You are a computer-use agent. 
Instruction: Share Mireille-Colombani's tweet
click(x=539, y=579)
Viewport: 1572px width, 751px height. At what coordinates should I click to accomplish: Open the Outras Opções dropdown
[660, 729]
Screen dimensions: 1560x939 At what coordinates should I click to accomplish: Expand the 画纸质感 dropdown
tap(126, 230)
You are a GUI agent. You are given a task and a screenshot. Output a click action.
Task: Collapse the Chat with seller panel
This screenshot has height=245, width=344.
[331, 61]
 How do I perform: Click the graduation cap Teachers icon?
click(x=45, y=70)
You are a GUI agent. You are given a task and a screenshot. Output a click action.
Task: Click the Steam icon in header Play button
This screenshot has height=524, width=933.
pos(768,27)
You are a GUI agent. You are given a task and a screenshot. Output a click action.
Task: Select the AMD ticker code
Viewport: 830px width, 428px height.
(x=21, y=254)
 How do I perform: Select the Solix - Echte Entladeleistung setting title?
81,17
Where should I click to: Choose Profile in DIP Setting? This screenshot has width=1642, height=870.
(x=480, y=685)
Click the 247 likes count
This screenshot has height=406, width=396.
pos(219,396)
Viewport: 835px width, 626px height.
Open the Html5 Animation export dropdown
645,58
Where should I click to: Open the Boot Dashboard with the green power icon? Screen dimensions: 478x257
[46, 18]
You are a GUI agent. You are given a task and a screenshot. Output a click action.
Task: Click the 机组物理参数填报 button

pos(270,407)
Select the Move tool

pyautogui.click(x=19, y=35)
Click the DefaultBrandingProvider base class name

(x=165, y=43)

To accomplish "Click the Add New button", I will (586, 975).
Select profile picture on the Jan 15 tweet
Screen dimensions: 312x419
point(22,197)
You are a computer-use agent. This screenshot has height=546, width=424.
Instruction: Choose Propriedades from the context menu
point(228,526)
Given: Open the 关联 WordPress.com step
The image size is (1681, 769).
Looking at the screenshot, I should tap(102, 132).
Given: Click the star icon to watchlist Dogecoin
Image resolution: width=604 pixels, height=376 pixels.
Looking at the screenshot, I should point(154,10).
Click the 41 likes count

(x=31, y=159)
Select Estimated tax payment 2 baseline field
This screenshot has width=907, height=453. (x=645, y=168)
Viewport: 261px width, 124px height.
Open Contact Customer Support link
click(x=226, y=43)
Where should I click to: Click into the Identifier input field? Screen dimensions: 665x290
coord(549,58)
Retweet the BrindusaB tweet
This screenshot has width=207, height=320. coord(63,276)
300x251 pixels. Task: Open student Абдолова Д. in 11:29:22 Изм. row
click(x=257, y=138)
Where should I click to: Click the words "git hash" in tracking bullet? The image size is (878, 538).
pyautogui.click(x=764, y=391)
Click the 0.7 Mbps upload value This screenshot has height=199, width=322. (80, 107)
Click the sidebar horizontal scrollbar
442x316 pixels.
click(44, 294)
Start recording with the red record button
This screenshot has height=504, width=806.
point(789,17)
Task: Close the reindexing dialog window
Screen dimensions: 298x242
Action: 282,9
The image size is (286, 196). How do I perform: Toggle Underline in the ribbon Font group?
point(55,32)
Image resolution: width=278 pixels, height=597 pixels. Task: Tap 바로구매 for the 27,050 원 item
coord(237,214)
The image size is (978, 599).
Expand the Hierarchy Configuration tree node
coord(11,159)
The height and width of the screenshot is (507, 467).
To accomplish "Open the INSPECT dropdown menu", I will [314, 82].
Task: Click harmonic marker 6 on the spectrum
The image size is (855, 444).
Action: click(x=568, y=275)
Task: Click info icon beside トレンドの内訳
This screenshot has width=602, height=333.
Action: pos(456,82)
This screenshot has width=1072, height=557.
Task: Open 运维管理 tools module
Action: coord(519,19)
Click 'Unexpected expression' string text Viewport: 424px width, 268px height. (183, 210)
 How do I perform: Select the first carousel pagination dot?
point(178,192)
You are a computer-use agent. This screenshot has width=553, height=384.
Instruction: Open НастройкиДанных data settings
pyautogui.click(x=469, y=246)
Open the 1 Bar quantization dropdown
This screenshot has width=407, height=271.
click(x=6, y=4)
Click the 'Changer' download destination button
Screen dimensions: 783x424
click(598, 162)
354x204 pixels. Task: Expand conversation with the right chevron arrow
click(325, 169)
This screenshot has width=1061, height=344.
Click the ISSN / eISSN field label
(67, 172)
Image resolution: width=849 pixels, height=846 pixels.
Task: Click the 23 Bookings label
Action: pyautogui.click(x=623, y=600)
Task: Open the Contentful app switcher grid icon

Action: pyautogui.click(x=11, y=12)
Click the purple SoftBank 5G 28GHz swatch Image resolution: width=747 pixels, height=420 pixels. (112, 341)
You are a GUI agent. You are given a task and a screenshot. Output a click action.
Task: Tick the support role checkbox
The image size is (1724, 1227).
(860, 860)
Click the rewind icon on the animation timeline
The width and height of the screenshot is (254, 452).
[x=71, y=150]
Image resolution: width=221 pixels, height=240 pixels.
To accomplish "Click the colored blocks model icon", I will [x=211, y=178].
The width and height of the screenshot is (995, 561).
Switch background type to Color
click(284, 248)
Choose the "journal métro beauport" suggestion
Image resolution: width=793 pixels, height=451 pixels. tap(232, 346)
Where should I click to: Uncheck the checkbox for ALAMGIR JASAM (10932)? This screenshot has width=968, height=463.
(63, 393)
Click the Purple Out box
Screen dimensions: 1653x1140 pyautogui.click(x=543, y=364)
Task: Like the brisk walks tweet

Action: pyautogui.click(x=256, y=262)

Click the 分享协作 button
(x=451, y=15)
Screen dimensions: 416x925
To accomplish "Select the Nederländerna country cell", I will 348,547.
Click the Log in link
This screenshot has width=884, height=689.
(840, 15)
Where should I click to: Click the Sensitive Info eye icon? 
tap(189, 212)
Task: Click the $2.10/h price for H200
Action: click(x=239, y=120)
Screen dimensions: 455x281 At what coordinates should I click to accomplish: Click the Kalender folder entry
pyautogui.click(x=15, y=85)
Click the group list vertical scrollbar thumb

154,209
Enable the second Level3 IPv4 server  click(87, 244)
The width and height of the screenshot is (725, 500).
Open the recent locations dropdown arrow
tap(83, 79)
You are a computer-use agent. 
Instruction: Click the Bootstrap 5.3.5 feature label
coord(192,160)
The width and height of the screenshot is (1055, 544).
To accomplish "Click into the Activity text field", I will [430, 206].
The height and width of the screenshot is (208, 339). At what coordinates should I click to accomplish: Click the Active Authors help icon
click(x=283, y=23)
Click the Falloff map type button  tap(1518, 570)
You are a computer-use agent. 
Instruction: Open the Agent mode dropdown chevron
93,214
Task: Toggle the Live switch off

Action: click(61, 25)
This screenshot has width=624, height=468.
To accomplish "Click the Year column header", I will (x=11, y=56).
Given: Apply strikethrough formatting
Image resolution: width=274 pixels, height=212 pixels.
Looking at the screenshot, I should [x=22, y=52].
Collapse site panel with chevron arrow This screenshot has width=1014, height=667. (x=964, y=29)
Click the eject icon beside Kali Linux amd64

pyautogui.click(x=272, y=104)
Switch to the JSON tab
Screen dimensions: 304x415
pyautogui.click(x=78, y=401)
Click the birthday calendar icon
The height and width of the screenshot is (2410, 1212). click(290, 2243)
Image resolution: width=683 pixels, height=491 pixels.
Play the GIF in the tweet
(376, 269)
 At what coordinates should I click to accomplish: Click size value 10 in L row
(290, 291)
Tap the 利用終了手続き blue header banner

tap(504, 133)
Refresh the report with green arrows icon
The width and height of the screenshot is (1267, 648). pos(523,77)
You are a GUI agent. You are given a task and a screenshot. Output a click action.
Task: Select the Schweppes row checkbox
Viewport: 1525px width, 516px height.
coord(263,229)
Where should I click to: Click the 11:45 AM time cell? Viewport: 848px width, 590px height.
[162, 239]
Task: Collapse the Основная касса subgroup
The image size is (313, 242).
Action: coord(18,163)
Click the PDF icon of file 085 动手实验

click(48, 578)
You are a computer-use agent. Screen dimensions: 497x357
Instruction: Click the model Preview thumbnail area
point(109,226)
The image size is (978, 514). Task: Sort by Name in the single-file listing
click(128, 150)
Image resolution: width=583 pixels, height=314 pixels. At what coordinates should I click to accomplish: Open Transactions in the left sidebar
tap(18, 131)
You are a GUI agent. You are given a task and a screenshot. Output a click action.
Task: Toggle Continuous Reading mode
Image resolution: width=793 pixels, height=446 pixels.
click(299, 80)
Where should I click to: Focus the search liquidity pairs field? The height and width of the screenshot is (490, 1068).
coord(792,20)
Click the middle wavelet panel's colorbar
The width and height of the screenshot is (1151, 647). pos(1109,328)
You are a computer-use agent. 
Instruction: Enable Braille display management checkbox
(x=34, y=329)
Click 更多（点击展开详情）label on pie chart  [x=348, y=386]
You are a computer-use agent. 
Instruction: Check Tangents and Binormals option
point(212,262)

------------------------------------------------------------

▶ What the exercise asks
Copy the stretch of the records above that runs from the line with "Given: Click the" through the line with "Viewport: 261px width, 124px height.". Both end lines belong in the copy, and nothing else does.

▶ Task output
Given: Click the star icon to watchlist Dogecoin
Image resolution: width=604 pixels, height=376 pixels.
Looking at the screenshot, I should point(154,10).
Click the 41 likes count

(x=31, y=159)
Select Estimated tax payment 2 baseline field
This screenshot has width=907, height=453. (x=645, y=168)
Viewport: 261px width, 124px height.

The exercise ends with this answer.